**INSTRUCTION:**
Find every line in the records below that contains the word "click", and copy each of those lines.

**DATA FOR PROCESSING:**
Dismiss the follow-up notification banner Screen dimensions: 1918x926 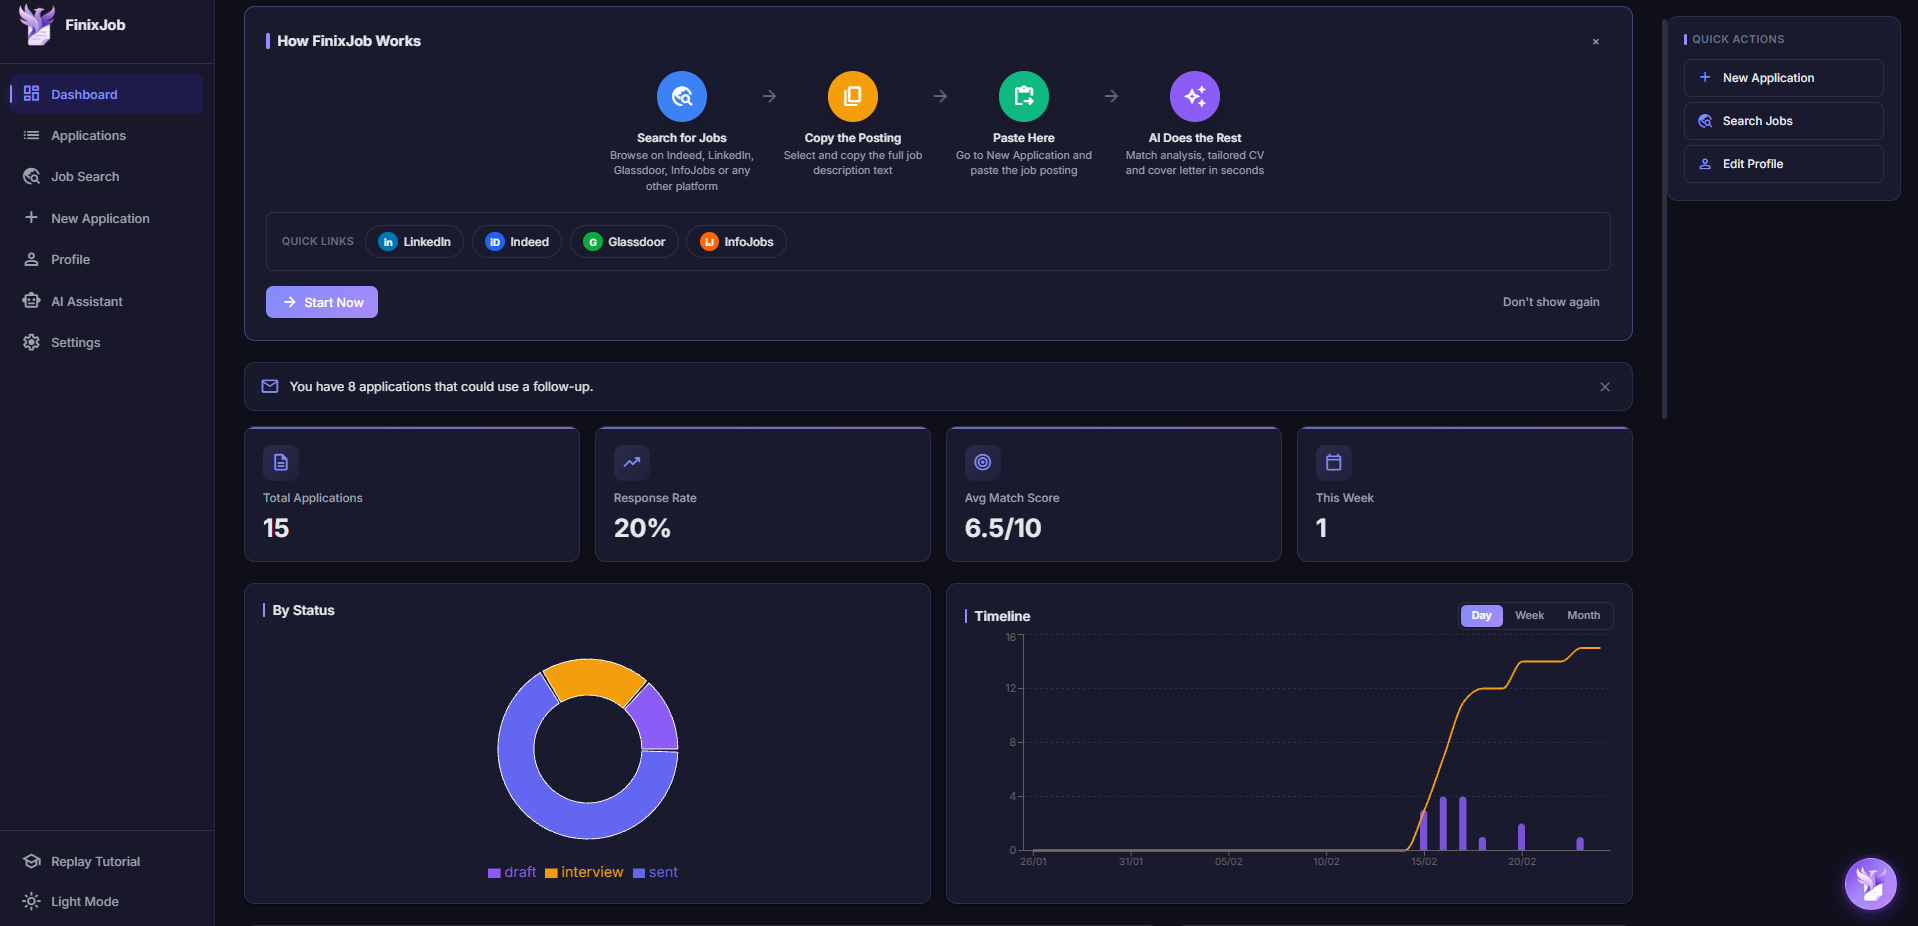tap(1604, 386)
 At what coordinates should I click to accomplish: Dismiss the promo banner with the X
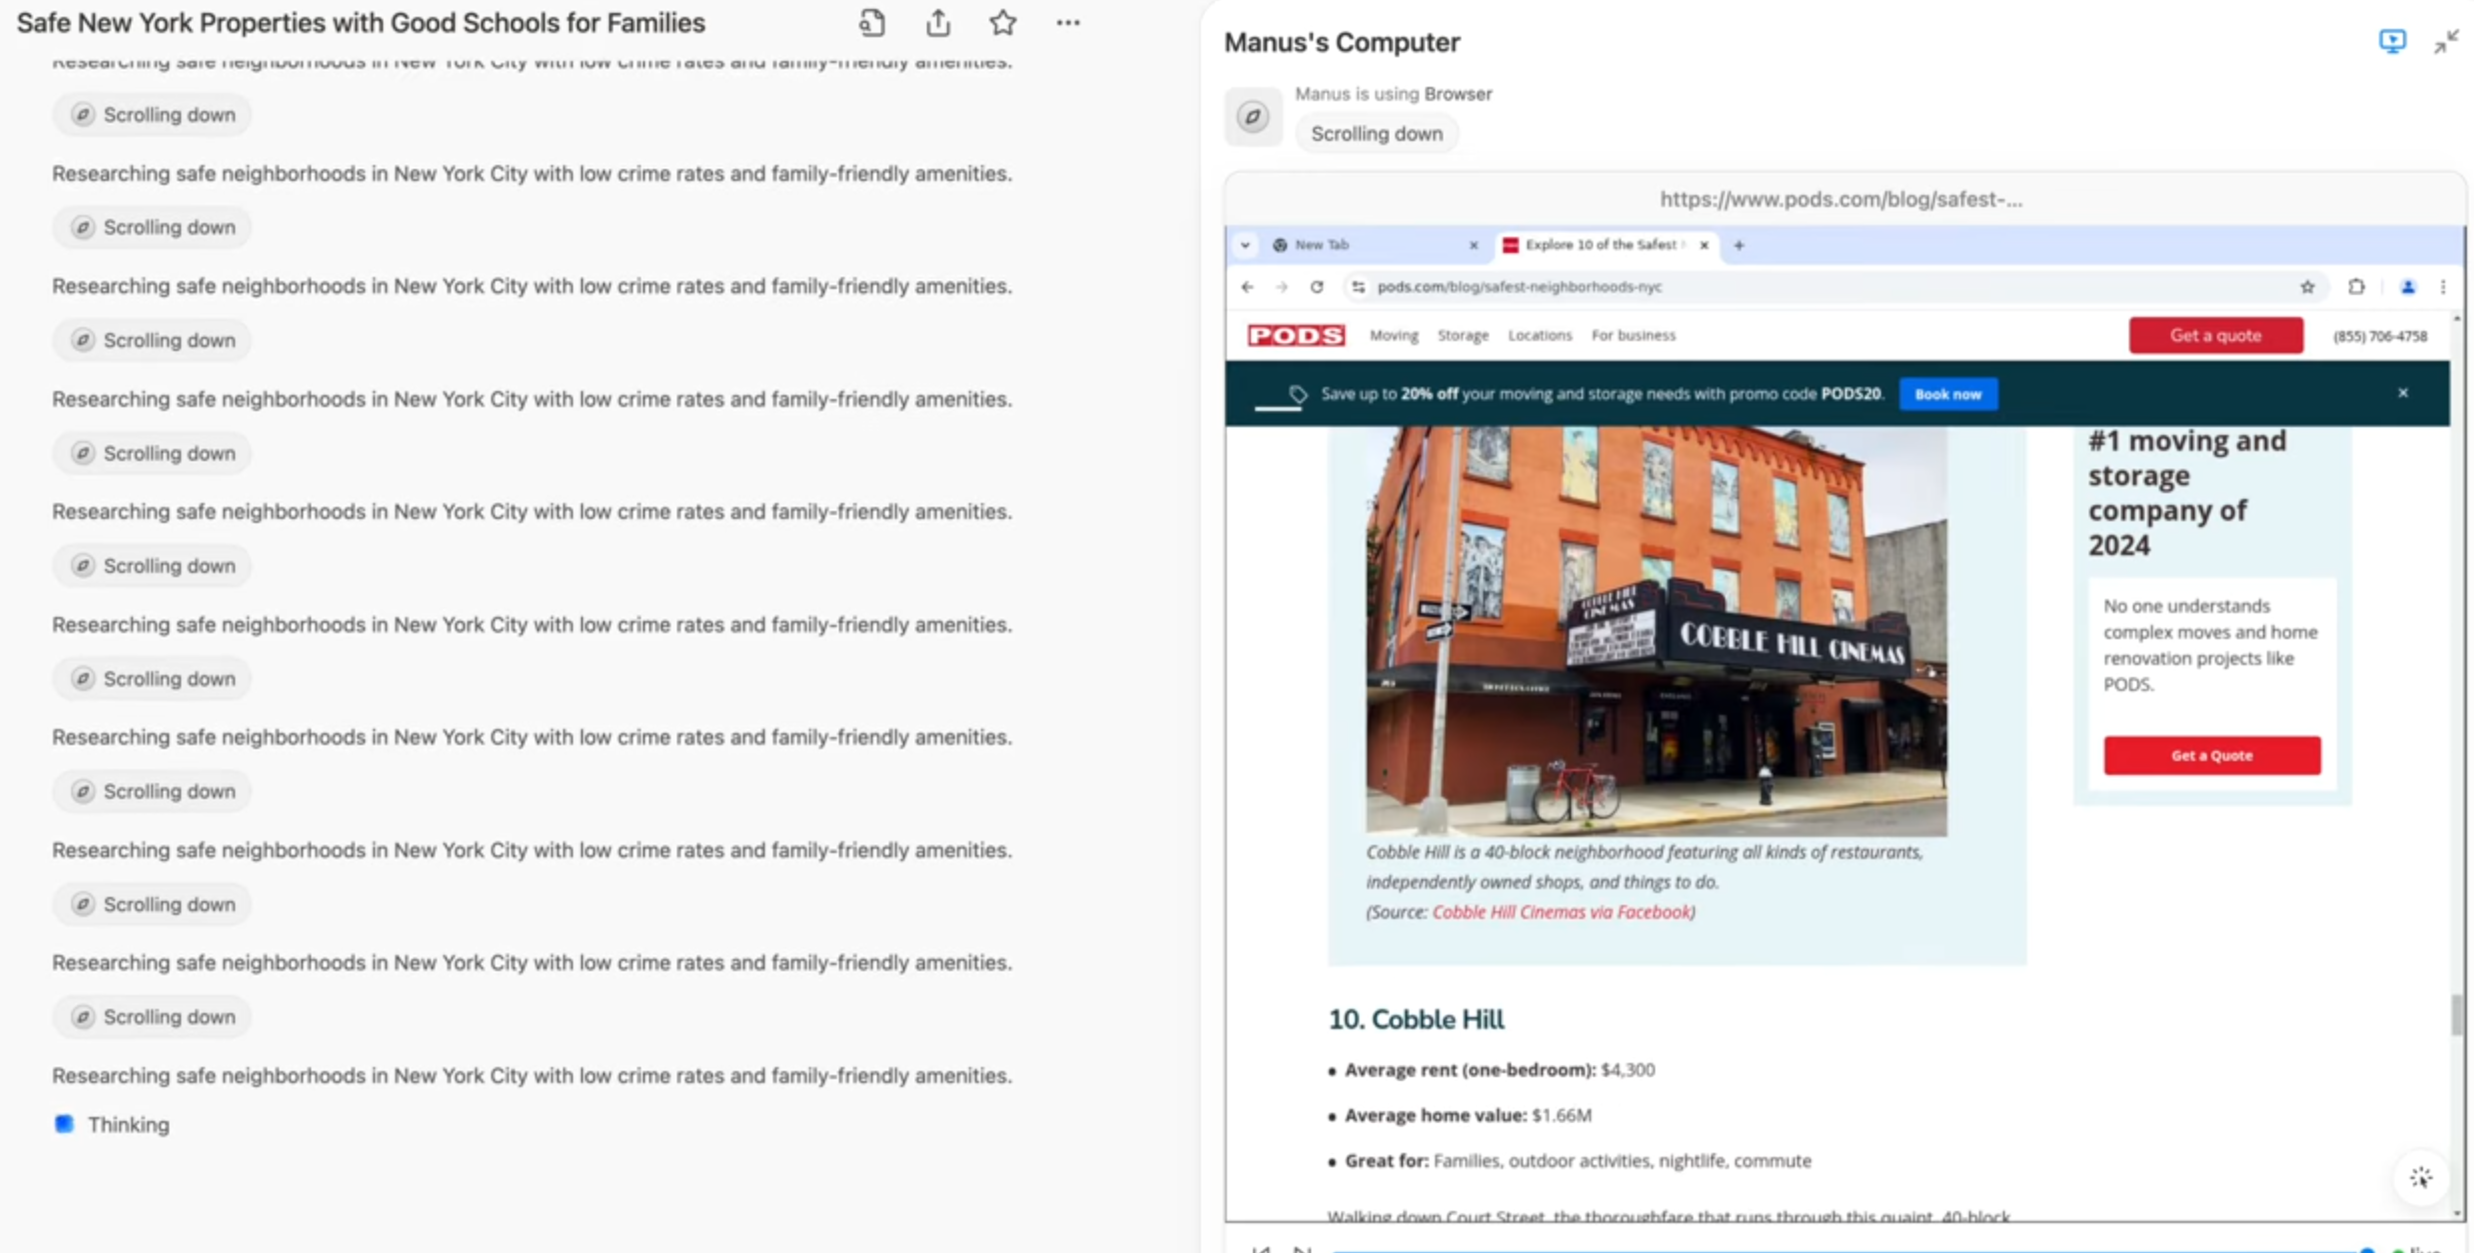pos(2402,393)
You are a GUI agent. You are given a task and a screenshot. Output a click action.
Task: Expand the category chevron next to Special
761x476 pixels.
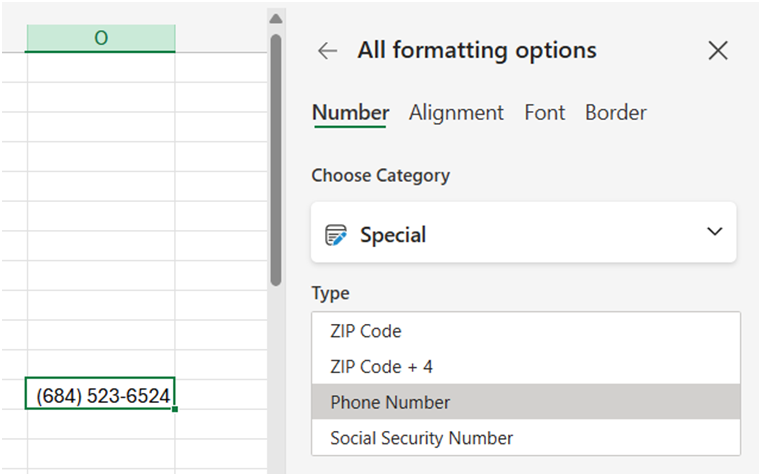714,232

**OUTPUT OF THE TASK:**
 At what coordinates should I click to accomplish: Dismiss the promo banner with the X
You are a GUI agent. You are given a task and a screenshot. Output a click action.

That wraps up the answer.